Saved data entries

....................

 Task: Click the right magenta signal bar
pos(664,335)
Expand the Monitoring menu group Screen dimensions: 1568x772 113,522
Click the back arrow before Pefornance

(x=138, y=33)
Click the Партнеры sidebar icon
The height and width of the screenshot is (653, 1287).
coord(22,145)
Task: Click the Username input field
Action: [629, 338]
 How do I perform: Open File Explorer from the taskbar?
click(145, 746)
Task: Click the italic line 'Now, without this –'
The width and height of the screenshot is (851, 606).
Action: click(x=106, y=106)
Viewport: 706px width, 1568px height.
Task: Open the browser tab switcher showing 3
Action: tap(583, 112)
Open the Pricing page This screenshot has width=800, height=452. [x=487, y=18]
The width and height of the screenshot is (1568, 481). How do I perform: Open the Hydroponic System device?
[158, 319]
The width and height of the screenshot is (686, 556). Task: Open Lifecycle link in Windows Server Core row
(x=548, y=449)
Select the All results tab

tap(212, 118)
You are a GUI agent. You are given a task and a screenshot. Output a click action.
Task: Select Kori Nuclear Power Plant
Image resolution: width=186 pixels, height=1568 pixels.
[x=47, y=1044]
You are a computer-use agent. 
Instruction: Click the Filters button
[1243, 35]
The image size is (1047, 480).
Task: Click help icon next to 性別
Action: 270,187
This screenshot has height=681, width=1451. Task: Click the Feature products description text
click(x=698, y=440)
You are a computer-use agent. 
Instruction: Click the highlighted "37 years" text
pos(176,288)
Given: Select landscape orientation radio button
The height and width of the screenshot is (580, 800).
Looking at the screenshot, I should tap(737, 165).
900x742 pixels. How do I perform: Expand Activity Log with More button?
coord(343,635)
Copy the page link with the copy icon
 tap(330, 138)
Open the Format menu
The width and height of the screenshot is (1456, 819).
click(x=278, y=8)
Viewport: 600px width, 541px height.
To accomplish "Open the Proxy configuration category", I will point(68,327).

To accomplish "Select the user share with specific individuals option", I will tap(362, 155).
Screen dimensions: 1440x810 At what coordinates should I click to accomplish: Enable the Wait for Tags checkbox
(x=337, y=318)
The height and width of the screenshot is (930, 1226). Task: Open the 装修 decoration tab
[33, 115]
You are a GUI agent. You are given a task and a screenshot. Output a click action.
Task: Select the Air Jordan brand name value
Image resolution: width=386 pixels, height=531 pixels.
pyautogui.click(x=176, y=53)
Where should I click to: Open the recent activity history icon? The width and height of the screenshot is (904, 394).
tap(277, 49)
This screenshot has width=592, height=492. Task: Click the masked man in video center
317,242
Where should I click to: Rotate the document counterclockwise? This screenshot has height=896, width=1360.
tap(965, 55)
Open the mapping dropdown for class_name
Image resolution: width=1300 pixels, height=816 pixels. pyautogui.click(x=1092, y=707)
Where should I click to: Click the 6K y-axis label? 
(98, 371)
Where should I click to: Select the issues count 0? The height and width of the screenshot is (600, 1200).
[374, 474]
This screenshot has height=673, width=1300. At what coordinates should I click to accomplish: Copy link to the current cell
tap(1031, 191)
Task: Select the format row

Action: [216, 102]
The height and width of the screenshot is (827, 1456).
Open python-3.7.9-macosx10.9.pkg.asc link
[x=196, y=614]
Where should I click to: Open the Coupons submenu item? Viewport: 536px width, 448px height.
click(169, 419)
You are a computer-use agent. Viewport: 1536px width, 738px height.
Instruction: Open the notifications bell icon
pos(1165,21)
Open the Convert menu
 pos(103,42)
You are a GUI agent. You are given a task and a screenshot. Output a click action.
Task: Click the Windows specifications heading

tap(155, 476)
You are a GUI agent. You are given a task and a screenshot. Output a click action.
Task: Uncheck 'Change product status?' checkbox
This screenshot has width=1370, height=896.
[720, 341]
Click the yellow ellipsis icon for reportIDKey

....................

Once more, write out the records above, exactly as they stand.

 Task: Click the right magenta signal bar
pos(664,335)
Expand the Monitoring menu group Screen dimensions: 1568x772 113,522
Click the back arrow before Pefornance

(x=138, y=33)
Click the Партнеры sidebar icon
The height and width of the screenshot is (653, 1287).
coord(22,145)
Task: Click the Username input field
Action: [629, 338]
 How do I perform: Open File Explorer from the taskbar?
click(145, 746)
Task: Click the italic line 'Now, without this –'
The width and height of the screenshot is (851, 606).
Action: click(x=106, y=106)
Viewport: 706px width, 1568px height.
Task: Open the browser tab switcher showing 3
Action: tap(583, 112)
Open the Pricing page This screenshot has width=800, height=452. [x=487, y=18]
The width and height of the screenshot is (1568, 481). How do I perform: Open the Hydroponic System device?
[158, 319]
The width and height of the screenshot is (686, 556). Task: Open Lifecycle link in Windows Server Core row
(x=548, y=449)
Select the All results tab

tap(212, 118)
You are a GUI agent. You are given a task and a screenshot. Output a click action.
Task: Select Kori Nuclear Power Plant
Image resolution: width=186 pixels, height=1568 pixels.
[x=47, y=1044]
You are a computer-use agent. 
Instruction: Click the Filters button
[1243, 35]
The image size is (1047, 480).
Task: Click help icon next to 性別
Action: 270,187
This screenshot has height=681, width=1451. Task: Click the Feature products description text
click(x=698, y=440)
You are a computer-use agent. 
Instruction: Click the highlighted "37 years" text
pos(176,288)
Given: Select landscape orientation radio button
The height and width of the screenshot is (580, 800).
Looking at the screenshot, I should tap(737, 165).
900x742 pixels. How do I perform: Expand Activity Log with More button?
coord(343,635)
Copy the page link with the copy icon
 tap(330, 138)
Open the Format menu
The width and height of the screenshot is (1456, 819).
click(x=278, y=8)
Viewport: 600px width, 541px height.
To accomplish "Open the Proxy configuration category", I will point(68,327).

To accomplish "Select the user share with specific individuals option", I will tap(362, 155).
Screen dimensions: 1440x810 At what coordinates should I click to accomplish: Enable the Wait for Tags checkbox
(x=337, y=318)
The height and width of the screenshot is (930, 1226). Task: Open the 装修 decoration tab
[33, 115]
You are a GUI agent. You are given a task and a screenshot. Output a click action.
Task: Select the Air Jordan brand name value
Image resolution: width=386 pixels, height=531 pixels.
pyautogui.click(x=176, y=53)
Where should I click to: Open the recent activity history icon? The width and height of the screenshot is (904, 394).
tap(277, 49)
This screenshot has width=592, height=492. Task: Click the masked man in video center
317,242
Where should I click to: Rotate the document counterclockwise? This screenshot has height=896, width=1360.
tap(965, 55)
Open the mapping dropdown for class_name
Image resolution: width=1300 pixels, height=816 pixels. pyautogui.click(x=1092, y=707)
Where should I click to: Click the 6K y-axis label? 
(98, 371)
Where should I click to: Select the issues count 0? The height and width of the screenshot is (600, 1200).
[374, 474]
This screenshot has height=673, width=1300. At what coordinates should I click to accomplish: Copy link to the current cell
tap(1031, 191)
Task: Select the format row

Action: [216, 102]
The height and width of the screenshot is (827, 1456).
Open python-3.7.9-macosx10.9.pkg.asc link
[x=196, y=614]
Where should I click to: Open the Coupons submenu item? Viewport: 536px width, 448px height.
click(169, 419)
You are a computer-use agent. Viewport: 1536px width, 738px height.
Instruction: Open the notifications bell icon
pos(1165,21)
Open the Convert menu
 pos(103,42)
You are a GUI agent. You are given a task and a screenshot. Output a click action.
Task: Click the Windows specifications heading

tap(155, 476)
You are a GUI agent. You are given a task and a screenshot. Output a click action.
Task: Uncheck 'Change product status?' checkbox
This screenshot has width=1370, height=896.
[720, 341]
Click the yellow ellipsis icon for reportIDKey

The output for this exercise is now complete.